Skillv1.0.0

ClawScan security

Garden Layout Planner · ClawHub's context-aware review of the artifact, metadata, and declared behavior.

BenignFeb 11, 2026, 9:25 AM

Verdict: benign
Confidence: medium
Model: gpt-5-mini
Summary: Files and runtime instructions are consistent with a local garden-layout CLI: no network calls, no extra credentials, and the script stores data in a local JSON under the user's home directory.
Guidance: This skill appears to be a simple local CLI for planning gardens: it stores data at ~/.openclaw/workspace/garden_layout_db.json and offers an export command. Before installing or running it, review the export implementation (to confirm that "safe directories" are actually enforced) and verify you are comfortable with the script writing/reading a file in your home directory. If you will run it in an automated agent context, remember the agent can invoke the script and that the DB file will be created/modified under your home. There are no network calls or credential requests visible, which reduces risk; if you need stronger isolation, run the script in a sandbox or review the rest of the file to confirm there are no hidden network or shell-exec operations.

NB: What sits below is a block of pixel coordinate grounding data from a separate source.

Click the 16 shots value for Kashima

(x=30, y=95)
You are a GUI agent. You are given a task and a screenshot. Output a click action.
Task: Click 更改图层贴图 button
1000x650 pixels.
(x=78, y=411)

Purpose & Capability: okThe skill name, SKILL.md usage examples, and the included Python script all implement garden bed/plant management, companion suggestions, spacing, layout display, and export. There are no requests for unrelated cloud credentials, external binaries, or surprising capabilities.
Instruction Scope: noteSKILL.md instructs running the included CLI and exporting layouts to files. It claims "file exports restricted to safe directories," but the visible parts of scripts/garden_layout.py store the DB at ~/.openclaw/workspace/garden_layout_db.json and perform file exports — I did not see an explicit enforcement of a "safe directories" policy in the visible code. The instructions do not direct the agent to read unrelated system files or network endpoints.
Install Mechanism: okThere is no install spec; this is instruction + script only. No downloads, package installs, or archive extraction are present in the manifest, minimizing supply-chain risk.
Credentials: okThe skill declares no required environment variables, no credentials, and no config paths beyond the script's own DB file under the user's home. That matches the apparent needs of a small local CLI tool.
Persistence & Privilege: okThe skill is not marked always:true and does not request elevated privileges. It writes its own DB under ~/.openclaw/workspace, which is consistent with a local tool storing user data; it does not modify other skills' configs or request system-wide changes.